(Dataset entries)
=-=-=-=-=

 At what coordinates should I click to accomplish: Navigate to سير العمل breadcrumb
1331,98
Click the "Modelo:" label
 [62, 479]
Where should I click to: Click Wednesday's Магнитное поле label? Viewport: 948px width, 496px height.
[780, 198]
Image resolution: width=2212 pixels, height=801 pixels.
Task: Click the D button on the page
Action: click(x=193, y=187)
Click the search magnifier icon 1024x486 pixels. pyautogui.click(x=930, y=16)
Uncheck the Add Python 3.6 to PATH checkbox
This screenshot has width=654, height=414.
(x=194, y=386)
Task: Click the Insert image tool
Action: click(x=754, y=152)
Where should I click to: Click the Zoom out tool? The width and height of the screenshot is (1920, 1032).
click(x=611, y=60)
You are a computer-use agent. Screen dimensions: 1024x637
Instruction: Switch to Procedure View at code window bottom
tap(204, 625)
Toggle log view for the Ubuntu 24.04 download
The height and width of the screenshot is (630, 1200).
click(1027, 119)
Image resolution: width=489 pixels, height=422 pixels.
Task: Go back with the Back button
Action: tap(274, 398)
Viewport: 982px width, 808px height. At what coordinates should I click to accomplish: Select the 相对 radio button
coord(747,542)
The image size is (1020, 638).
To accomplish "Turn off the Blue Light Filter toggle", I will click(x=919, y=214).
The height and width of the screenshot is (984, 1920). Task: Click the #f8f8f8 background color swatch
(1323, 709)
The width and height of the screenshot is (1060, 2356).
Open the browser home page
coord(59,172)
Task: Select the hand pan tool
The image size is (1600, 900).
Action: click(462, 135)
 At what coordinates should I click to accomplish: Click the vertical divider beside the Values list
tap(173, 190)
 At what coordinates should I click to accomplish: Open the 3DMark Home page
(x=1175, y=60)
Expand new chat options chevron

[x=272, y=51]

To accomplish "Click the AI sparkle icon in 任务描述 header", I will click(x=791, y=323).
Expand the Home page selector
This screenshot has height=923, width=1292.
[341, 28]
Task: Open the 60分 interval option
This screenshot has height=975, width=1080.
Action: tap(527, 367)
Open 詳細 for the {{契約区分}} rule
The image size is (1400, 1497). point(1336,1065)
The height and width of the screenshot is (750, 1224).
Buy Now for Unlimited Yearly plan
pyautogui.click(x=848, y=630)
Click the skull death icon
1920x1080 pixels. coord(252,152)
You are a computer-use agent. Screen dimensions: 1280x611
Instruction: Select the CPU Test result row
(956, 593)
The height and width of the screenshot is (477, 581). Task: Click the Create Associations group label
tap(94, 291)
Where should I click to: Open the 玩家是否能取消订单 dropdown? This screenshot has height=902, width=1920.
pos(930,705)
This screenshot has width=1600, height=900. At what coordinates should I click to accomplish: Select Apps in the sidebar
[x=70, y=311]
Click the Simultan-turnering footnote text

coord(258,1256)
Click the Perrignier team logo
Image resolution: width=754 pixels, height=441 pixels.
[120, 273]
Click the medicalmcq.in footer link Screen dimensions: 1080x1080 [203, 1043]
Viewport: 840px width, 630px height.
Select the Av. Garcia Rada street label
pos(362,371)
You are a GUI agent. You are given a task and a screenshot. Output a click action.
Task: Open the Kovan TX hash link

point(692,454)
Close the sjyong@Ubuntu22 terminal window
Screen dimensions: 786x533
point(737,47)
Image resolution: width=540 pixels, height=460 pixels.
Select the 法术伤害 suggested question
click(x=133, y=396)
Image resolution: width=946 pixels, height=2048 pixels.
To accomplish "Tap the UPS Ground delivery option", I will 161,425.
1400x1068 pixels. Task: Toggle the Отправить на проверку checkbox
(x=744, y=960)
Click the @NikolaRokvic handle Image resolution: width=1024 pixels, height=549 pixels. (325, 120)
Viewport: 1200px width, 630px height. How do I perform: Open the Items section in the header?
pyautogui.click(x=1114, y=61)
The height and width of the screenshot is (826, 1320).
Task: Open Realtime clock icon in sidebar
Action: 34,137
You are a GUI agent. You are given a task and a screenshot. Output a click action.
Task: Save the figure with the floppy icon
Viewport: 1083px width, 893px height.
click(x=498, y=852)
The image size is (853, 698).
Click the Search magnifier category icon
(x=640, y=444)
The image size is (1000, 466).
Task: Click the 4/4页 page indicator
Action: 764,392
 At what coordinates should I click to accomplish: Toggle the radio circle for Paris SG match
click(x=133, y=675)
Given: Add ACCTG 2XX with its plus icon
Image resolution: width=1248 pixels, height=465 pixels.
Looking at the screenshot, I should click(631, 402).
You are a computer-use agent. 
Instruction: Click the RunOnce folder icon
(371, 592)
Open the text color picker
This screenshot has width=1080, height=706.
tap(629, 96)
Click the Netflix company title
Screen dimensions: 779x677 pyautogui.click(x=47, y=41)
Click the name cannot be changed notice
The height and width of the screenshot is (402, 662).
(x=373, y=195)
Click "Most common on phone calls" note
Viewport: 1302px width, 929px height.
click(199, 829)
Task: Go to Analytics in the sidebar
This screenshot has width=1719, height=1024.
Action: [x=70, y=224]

=-=-=-=-=

* ABOUT THIS TASK
Your task is to retype the entries verbatim, starting with the line that holds "The image size is (853, 698)." and stopping after the line that holds "Given: Add ACCTG 2XX with its plus icon".

* EXERCISE ANSWER
The image size is (853, 698).
Click the Search magnifier category icon
(x=640, y=444)
The image size is (1000, 466).
Task: Click the 4/4页 page indicator
Action: 764,392
 At what coordinates should I click to accomplish: Toggle the radio circle for Paris SG match
click(x=133, y=675)
Given: Add ACCTG 2XX with its plus icon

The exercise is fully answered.